Une exposition organisée en 1948 à Swindon, dans le sud de l’Angleterre, avait suscité de nombreuses lettres enflammées envoyées à la presse, dans lesquelles on exigeait que les toiles fussent « brûlées dans un fourneau ». Loin de le décourager, ces réactions nourrirent son imagination. Au coeur de celle-ci, grouillent des formes organiques fluides et distordues que l’on nomme « biomorphes », c’est-à-dire des représentations essentiellement d’ordre biologique, d’apparence charnelle et osseuse. Il n’y a pas deux biomorphes qui se ressemblent et pourtant ils ont tous quelque chose en commun, comme s’ils appartenaient à la même « famille » de créatures. Mais ce ne sont pas non plus des représentations de formes inférieures de la vie et Morris a toujours souligné avec insistance que ses inventions ne sont en rien des illustrations biologiques. Elles n’en révèlent pas moins un certain rapport avec les nombreuses formes organiques que Morris, enfant, observait avec fascination dans l’étang de la propriété familiale et qu’il continua ensuite à étudier en tant que scientifique.  […]
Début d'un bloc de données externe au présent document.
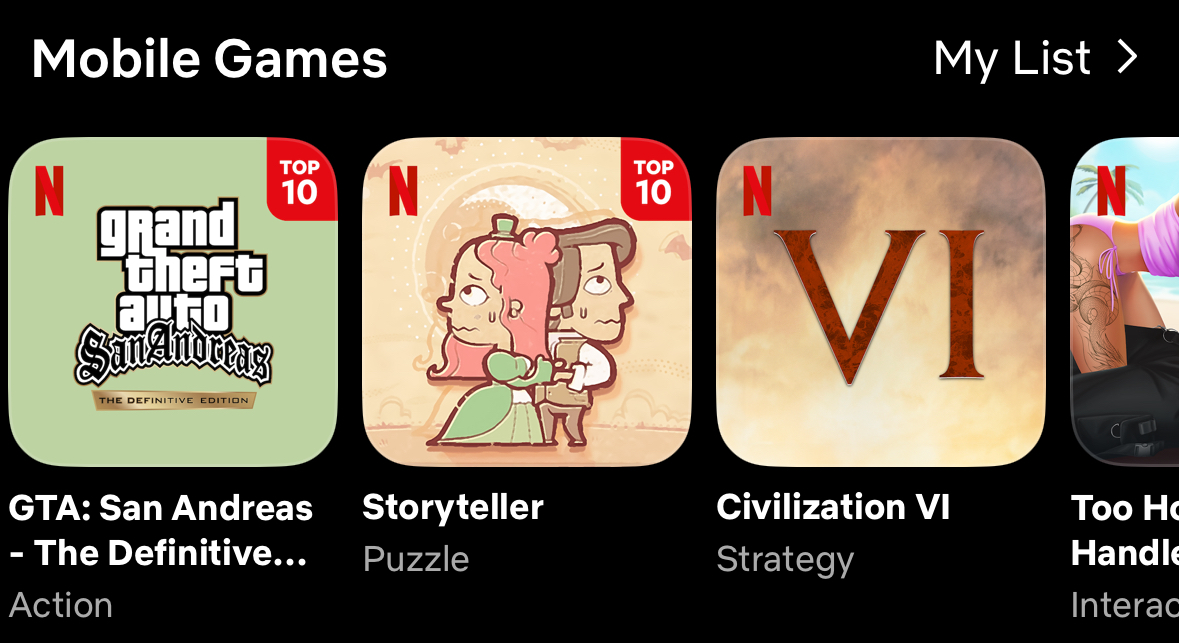Screen dimensions: 1179x643
Task: Open the Storyteller game artwork
Action: [526, 302]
Sous la surface d’un humour qui de toute évidence prédomine, semblent bel et bien poindre une certaine malice et même un défi lancé aux habitudes qui confine à la révolte. Sans qu’ils soient de pures et simples diatribes, les poèmes de Desmond Morris peuvent être considérés, à des degrés divers, comme des « insurrections », sur un mode à
peine retenu, contre la réalité quotidienne à laquelle nous ne sommes que trop habitués.

Silvano Levy


In 1967 Desmond Morris had startled the world with his groundbreaking book The Naked Ape. But, long before becoming a famous author and subsequently a television personality, he had already gripped public attention as a painter. When his canvases were first shown in public, they managed to arouse public outrage. An exhibition held in 1948 inspired angry letters to the press, with demands that the exhibits be “burnt in a furnace”. Far from discouraging him, this reaction seemed to inspire Morris. At the heart of this previously denigrated style lie Morris’s contorted and fluid quasi life-forms named “biomorphs”. As this appellation suggests, the depictions are essentially biological in
nature, appearing recognizably fleshy or bony. No two biomorphs are alike and yet they all have something in common. It is as though they belong to the same “family” of beings. But, the biomorphs are not representations of the lower forms of life and Morris has insisted that his inventions are not biological illustrations. However, they undeniably reveal a certain correlation with the numerous forms of life that Morris had observed as a child in the family lake and then had gone on to study as a scientist. […]

There is humour as well, undoubtedly, but the mischievous and, even, mutinous defiance of the habitual is not far from the surface. Whilst never being outright diatribes, Morris’s poems can be regarded, to various degrees, as “mutinies”, albeit in a restrained form, against the everyday reality to which we have grown accustomed.